#### RECORDED INFORMATION:
————

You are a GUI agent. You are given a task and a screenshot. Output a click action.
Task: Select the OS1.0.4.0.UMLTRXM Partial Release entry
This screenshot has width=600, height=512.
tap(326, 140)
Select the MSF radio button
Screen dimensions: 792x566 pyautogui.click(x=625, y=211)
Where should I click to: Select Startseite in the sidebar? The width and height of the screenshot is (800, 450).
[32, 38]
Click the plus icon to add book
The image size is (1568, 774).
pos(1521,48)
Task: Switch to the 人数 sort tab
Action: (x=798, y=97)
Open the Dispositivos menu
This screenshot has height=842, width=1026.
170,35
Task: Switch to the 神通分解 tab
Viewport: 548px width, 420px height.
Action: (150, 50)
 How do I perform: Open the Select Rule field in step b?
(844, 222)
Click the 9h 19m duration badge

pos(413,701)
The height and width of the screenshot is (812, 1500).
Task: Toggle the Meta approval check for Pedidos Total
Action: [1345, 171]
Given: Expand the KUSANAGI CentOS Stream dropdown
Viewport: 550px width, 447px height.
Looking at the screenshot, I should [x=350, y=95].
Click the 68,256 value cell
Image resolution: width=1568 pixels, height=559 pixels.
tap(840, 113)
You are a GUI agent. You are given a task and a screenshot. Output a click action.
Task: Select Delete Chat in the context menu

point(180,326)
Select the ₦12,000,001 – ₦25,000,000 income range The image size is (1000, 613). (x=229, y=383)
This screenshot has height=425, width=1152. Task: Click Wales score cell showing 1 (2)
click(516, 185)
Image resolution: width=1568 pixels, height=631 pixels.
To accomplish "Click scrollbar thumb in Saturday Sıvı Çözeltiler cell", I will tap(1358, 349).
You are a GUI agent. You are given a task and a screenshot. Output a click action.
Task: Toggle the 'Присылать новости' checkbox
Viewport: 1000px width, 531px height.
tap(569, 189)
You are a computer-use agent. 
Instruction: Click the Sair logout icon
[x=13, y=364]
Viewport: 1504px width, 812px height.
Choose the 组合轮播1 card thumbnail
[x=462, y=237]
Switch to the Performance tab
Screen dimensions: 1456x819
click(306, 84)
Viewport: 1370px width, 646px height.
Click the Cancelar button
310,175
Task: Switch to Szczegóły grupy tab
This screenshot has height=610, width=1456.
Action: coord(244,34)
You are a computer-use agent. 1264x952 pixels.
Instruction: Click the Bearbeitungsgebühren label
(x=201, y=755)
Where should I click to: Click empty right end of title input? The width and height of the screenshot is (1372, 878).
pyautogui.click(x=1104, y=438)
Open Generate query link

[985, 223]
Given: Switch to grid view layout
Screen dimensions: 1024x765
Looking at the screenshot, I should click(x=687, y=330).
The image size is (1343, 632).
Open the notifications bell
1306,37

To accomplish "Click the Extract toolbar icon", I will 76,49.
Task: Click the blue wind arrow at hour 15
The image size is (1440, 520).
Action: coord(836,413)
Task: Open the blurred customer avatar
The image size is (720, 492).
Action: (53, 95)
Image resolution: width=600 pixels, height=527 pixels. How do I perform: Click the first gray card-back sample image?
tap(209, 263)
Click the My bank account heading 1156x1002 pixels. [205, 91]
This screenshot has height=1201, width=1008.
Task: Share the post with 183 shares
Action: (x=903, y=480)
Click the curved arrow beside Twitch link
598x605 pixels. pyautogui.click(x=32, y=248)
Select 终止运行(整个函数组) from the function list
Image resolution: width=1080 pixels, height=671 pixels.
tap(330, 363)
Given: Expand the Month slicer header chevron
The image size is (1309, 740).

————

#### WHAT YOU ARE ASKED TO DO:
A line qualifies when it holds the word "computer"; report all qualifying lines from the records above.

#### RESPONSE BELOW:
You are a computer-use agent. 
You are a computer-use agent. 1264x952 pixels.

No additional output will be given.